Material for this task:
++++++
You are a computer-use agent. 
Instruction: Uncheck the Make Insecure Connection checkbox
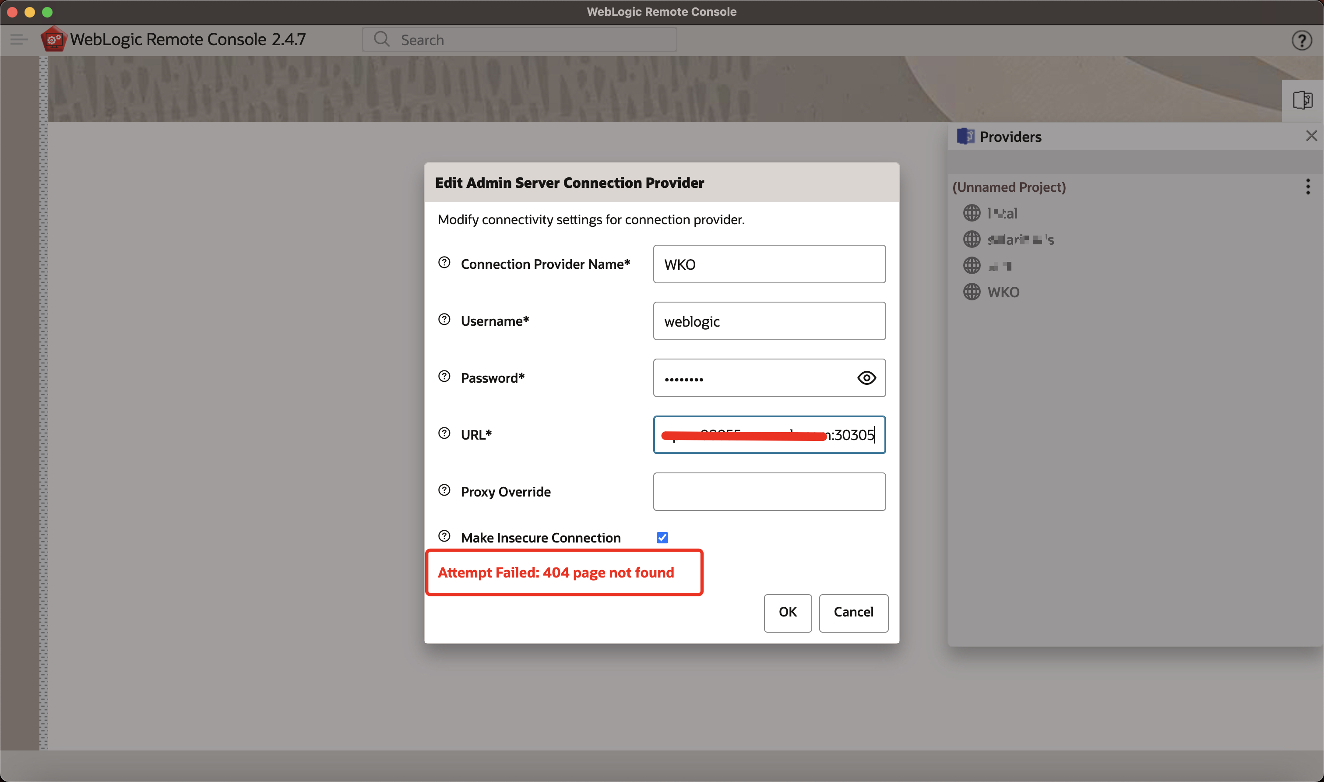(x=662, y=537)
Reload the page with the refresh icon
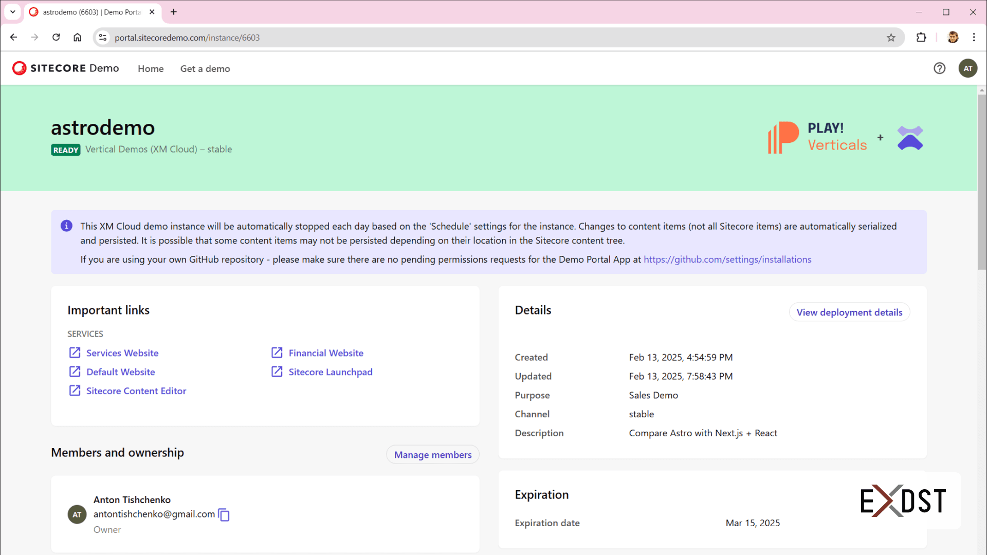 coord(56,37)
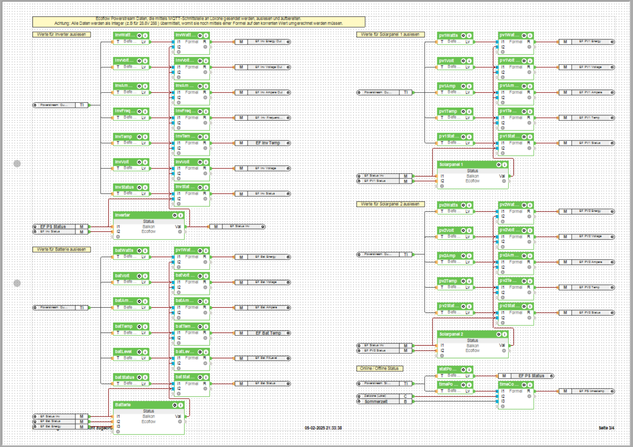Open gear icon on the batLevel block
633x447 pixels.
[139, 352]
++++++
Activity: Each record above must be returned exactly as written, with its pictures omitted.

Exercise answer:
You are a computer-use agent. 
Instruction: Uncheck the Make Insecure Connection checkbox
(x=662, y=537)
Reload the page with the refresh icon
 coord(56,37)
Open gear icon on the batLevel block
633x447 pixels.
[139, 352]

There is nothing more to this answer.